Femmes et filles, les premières victimes de la traite dans le monde

Environ trois quarts des victimes détectées de la traite d’êtres humains sont des femmes ou des filles et, parmi elles, plus des trois quarts le sont au motif d’exploitation sexuelle — c’est ce qui ressort du dernier rapport publié par l’Office des Nations Unies contre la drogue et le crime (ONUDC). S’agit-il de prostitution ou bien ce terme d’exploitation sexuelle recouvre-t-il d’autres réalités ?

M. Nicot  : Il est vrai que, parmi les cas de traite détectés par les autorités à travers le monde, la très large majorité se rapporte à la traite pour exploitation sexuelle qui touche principalement les femmes et les filles, ces dernières étant aussi les victimes principales de la traite, toutes formes d’exploitation confondues. Il est important de comprendre que ces chiffres, qui restent stables selon le prochain rapport mondial à paraître en janvier 2021, ne représentent qu’une partie relativement modeste de l’étendue réelle de la traite dans le monde. Ces chiffres reflètent aussi les capacités des autorités nationales à agir contre la traite et les priorités qu’elles ont établies en la matière. Depuis l’adoption d’un cadre légal international, il y a vingt ans (le Protocole contre la traite des personnes), les efforts de lutte contre la traite ont souvent porté sur l’exploitation sexuelle et l’exploitation de la prostitution d’autrui, en particulier dans les pays occidentaux, ce qui pourrait expliquer que ce soit la forme de traite la plus détectée.

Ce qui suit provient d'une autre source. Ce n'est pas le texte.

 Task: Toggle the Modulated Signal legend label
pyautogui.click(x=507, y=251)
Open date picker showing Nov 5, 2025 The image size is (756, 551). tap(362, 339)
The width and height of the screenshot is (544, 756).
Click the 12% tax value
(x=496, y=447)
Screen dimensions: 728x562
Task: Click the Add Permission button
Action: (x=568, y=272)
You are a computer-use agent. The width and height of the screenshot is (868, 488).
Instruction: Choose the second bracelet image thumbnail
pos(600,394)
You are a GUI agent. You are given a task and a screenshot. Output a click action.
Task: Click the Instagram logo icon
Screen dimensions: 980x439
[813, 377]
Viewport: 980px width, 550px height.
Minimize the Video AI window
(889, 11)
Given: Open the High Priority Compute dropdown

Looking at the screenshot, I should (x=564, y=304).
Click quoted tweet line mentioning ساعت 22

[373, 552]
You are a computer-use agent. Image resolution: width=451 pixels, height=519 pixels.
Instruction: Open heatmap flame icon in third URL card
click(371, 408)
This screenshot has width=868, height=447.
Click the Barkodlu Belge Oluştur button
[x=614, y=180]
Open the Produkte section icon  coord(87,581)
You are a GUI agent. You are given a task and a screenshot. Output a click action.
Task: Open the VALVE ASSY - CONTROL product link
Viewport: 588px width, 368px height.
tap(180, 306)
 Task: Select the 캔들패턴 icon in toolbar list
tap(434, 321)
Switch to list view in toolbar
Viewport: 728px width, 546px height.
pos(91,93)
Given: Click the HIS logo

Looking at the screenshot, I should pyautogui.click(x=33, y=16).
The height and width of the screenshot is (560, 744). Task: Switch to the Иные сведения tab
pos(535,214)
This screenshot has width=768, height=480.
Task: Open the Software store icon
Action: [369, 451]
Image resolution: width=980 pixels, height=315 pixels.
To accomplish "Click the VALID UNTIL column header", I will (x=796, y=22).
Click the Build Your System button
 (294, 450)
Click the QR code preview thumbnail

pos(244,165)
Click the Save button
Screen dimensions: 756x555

La traite pour exploitation sexuelle ne se limite pas au contexte commercial de la prostitution où les souteneurs, et parfois les clients, sont mis en cause par la loi. Au-delà des cas, isolés mais plus médiatisés, de mise en esclavage d’une victime enlevée, souvent dans son jeune âge, par un individu solitaire, une grande part des affaires de traite pour exploitation sexuelle se déroulent au sein des foyers. Une autre forme d’exploitation sexuelle des femmes et filles se rapporte à la mise en esclavage sexuel ou aux mariages forcés, qui sont souvent associés aux conflits et groupes armés, ainsi que l’on peut le voir avec Daech.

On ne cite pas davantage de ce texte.